▶ **PROBLEM DETAILS**
Exact copy, no pictures: set down the lines from the one holding "This screenshot has width=531, height=310." through the final line of the records below.

(Beginning of DATASET CONTENT)

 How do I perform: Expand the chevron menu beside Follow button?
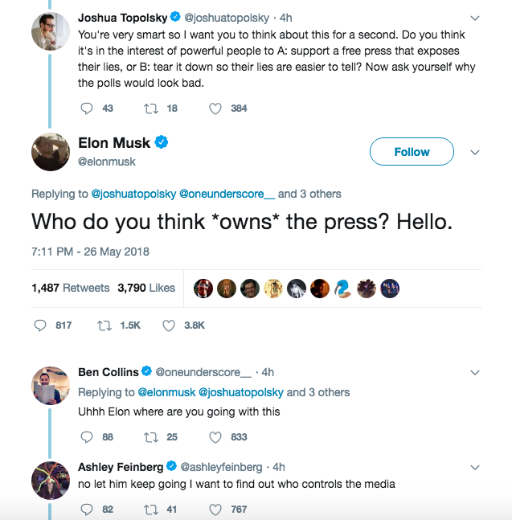[x=475, y=152]
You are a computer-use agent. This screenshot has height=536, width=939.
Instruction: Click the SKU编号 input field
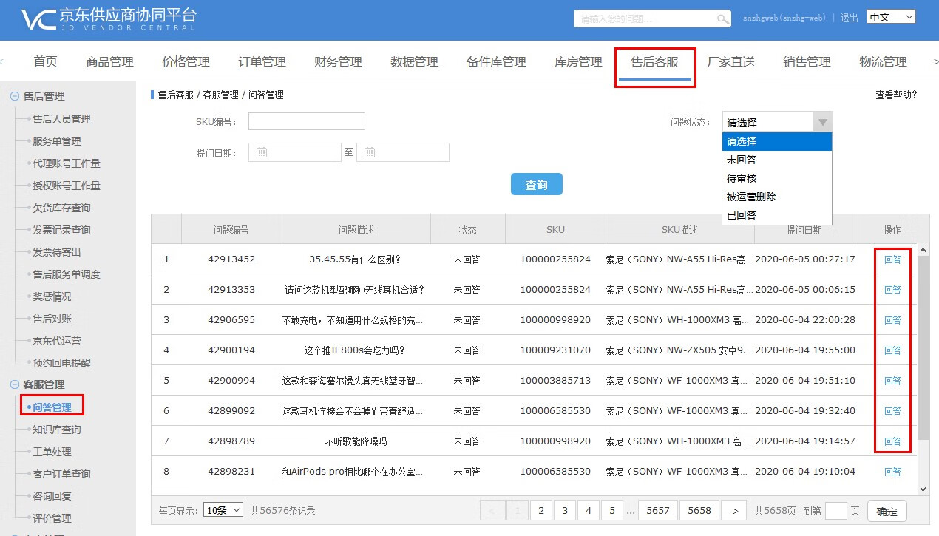[306, 121]
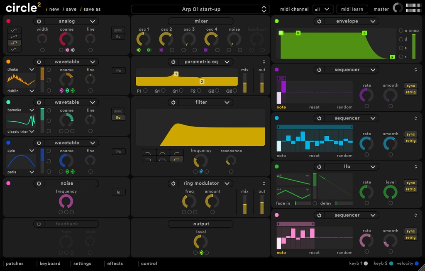Image resolution: width=425 pixels, height=271 pixels.
Task: Open the midi channel dropdown set to all
Action: [x=323, y=9]
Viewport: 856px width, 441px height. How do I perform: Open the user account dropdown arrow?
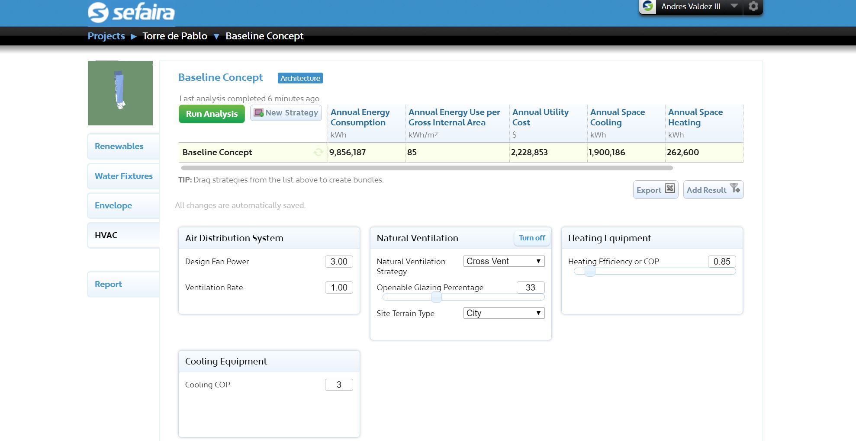(734, 6)
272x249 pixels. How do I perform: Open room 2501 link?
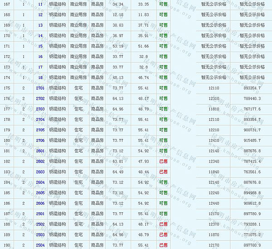(40, 214)
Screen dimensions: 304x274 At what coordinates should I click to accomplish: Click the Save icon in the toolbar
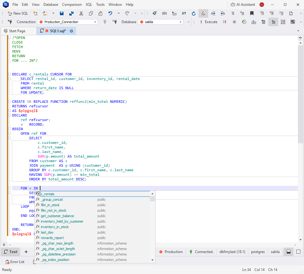click(62, 13)
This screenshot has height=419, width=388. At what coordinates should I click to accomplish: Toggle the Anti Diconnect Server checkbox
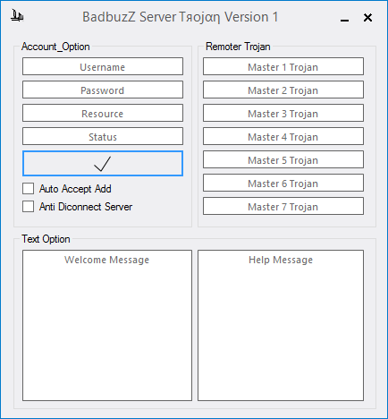29,207
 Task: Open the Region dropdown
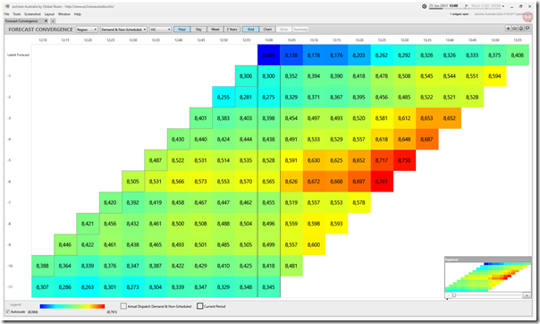87,30
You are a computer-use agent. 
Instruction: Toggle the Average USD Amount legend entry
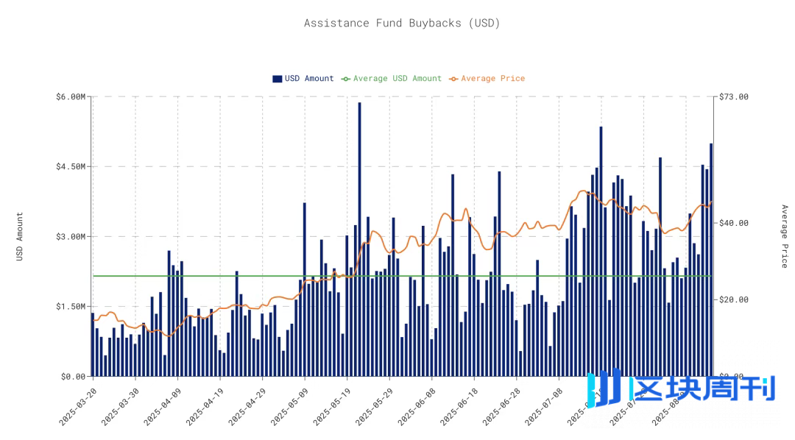pos(397,79)

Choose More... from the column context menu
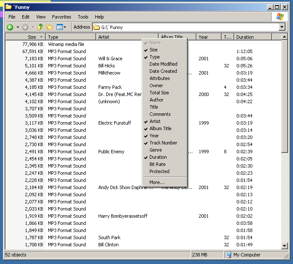point(157,182)
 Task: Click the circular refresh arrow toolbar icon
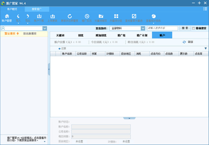(70, 16)
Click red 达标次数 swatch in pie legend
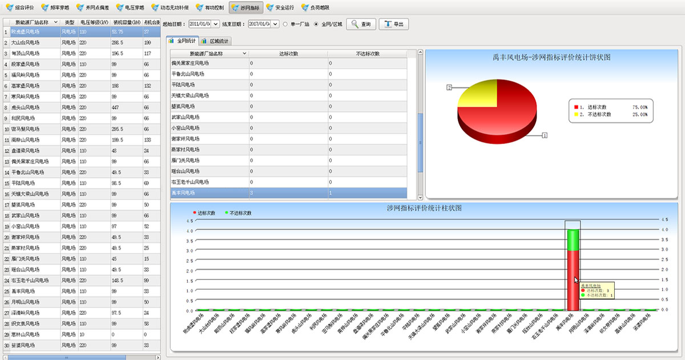 [x=576, y=107]
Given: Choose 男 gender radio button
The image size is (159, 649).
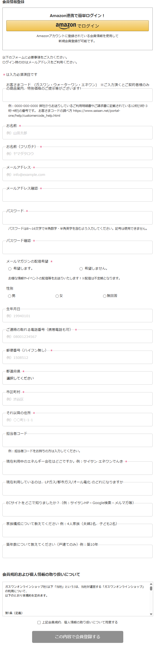Looking at the screenshot, I should [x=10, y=296].
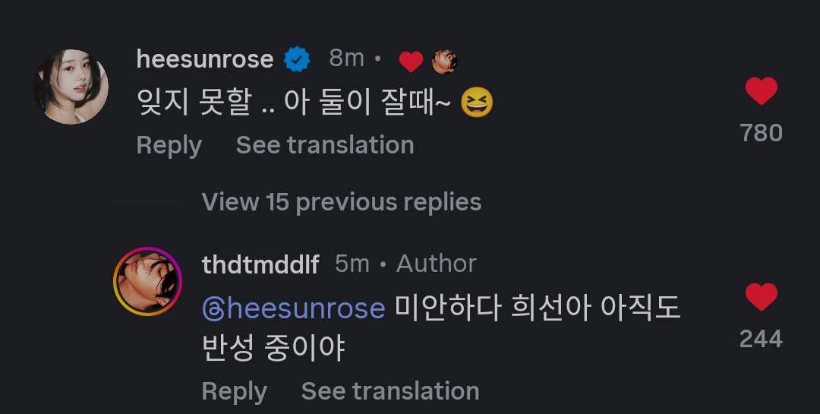Like heesunrose's comment with the heart
Image resolution: width=820 pixels, height=414 pixels.
(x=761, y=92)
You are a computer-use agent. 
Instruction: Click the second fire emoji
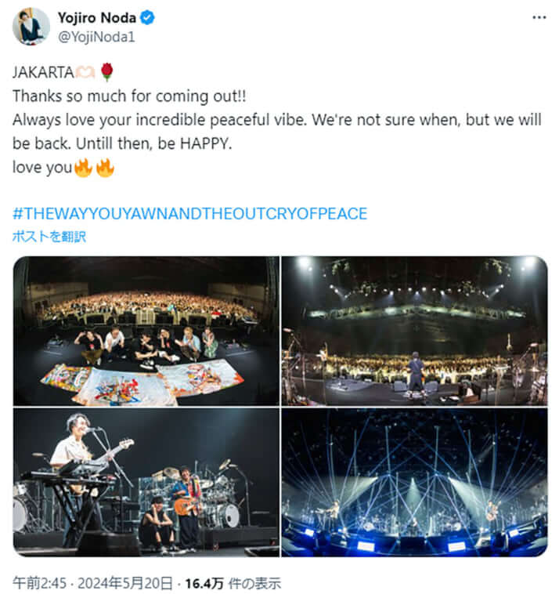coord(105,167)
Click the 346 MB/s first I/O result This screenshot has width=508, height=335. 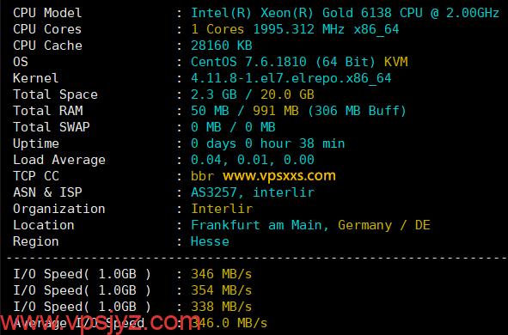click(221, 274)
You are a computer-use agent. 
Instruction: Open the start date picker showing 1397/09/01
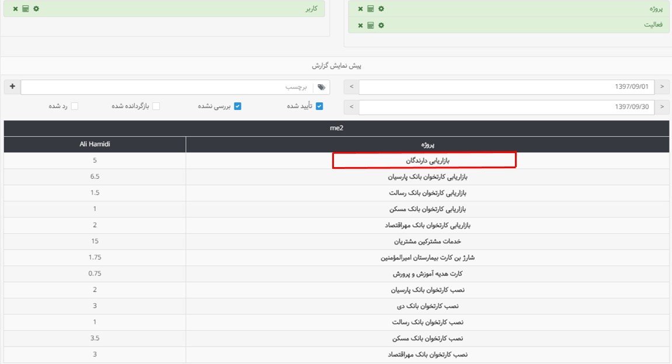(x=508, y=86)
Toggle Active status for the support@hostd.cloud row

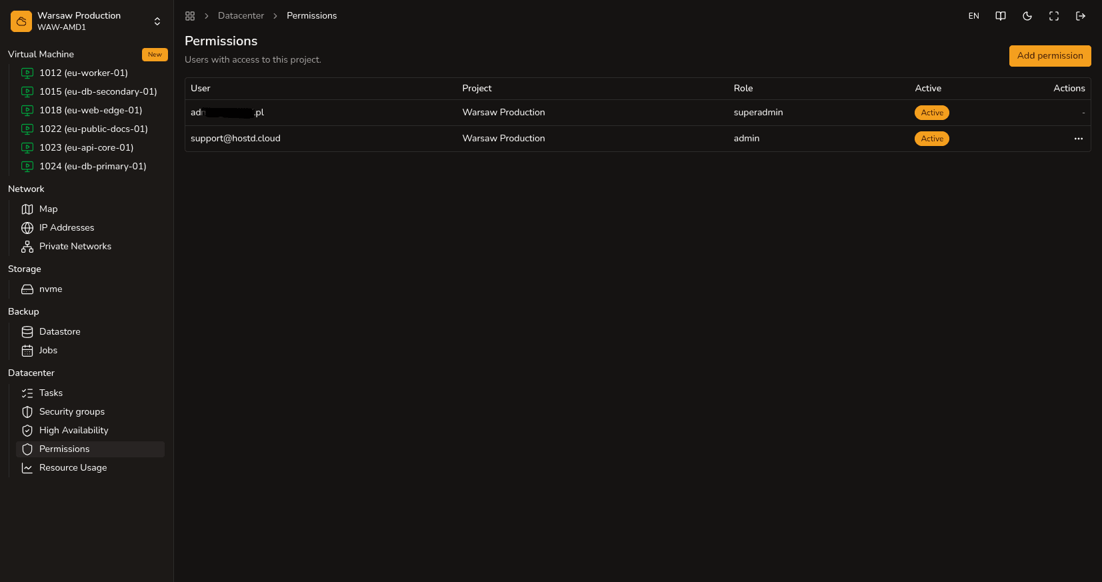931,139
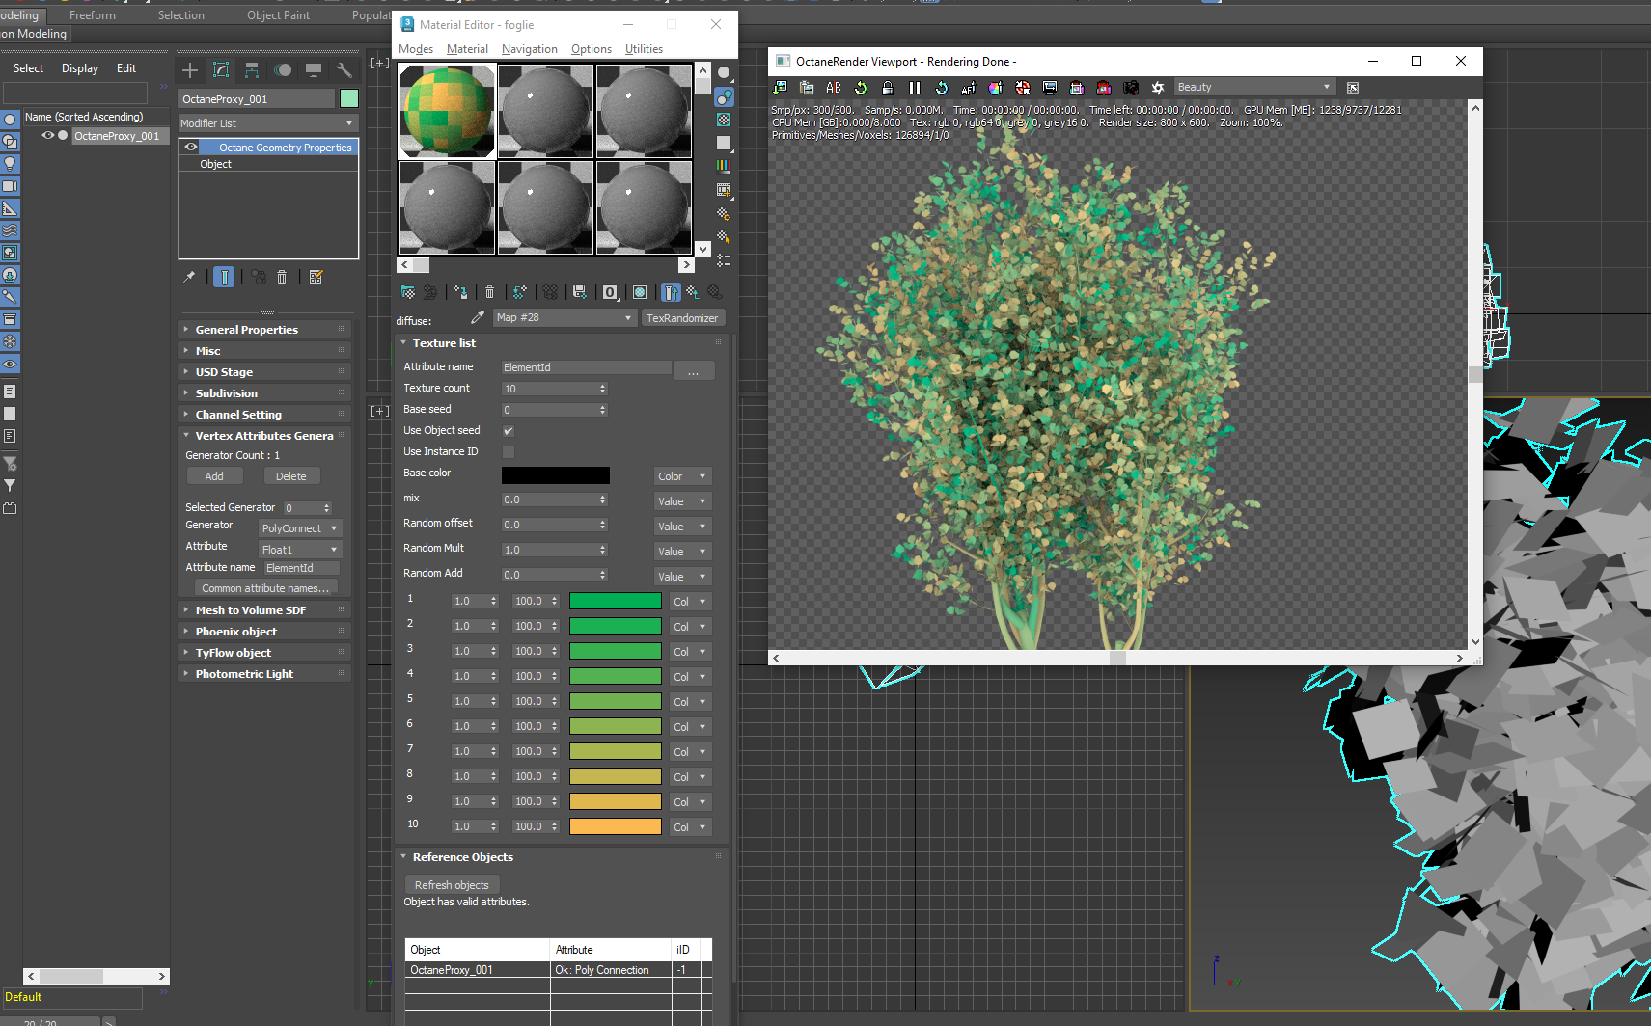Enable the Use Instance ID checkbox
This screenshot has width=1651, height=1026.
click(x=509, y=452)
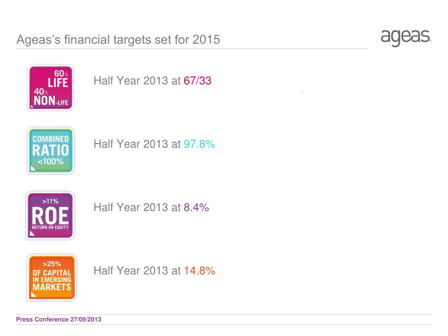Viewport: 448px width, 336px height.
Task: Click the purple ROE Return on Equity badge
Action: [x=50, y=215]
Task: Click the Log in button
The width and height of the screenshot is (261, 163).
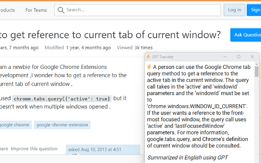Action: click(234, 10)

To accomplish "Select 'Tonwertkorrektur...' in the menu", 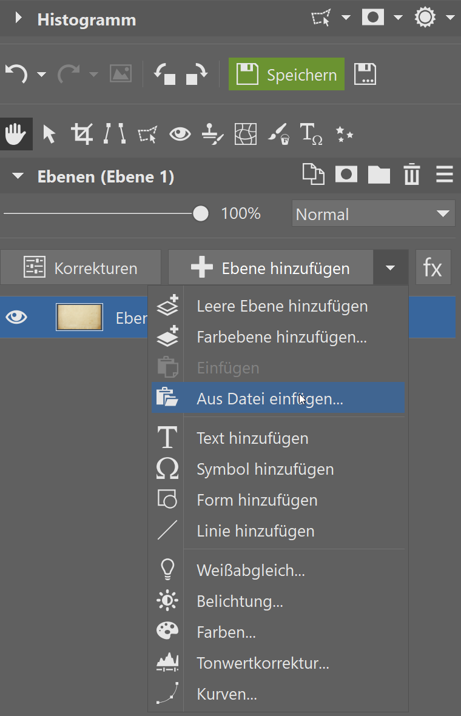I will 263,663.
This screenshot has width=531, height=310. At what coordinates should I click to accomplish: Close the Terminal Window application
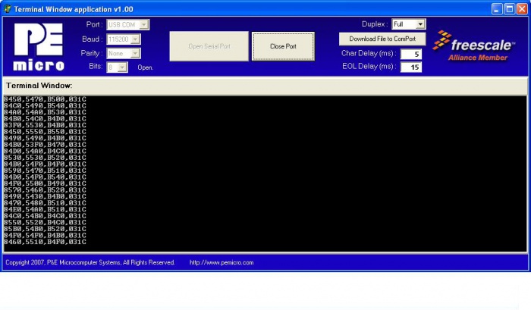522,8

(End of DATASET CONTENT)

▶ **EXERCISE SOLUTION**
This screenshot has width=531, height=310. At what coordinates should I click to accomplish: Close the Terminal Window application
522,8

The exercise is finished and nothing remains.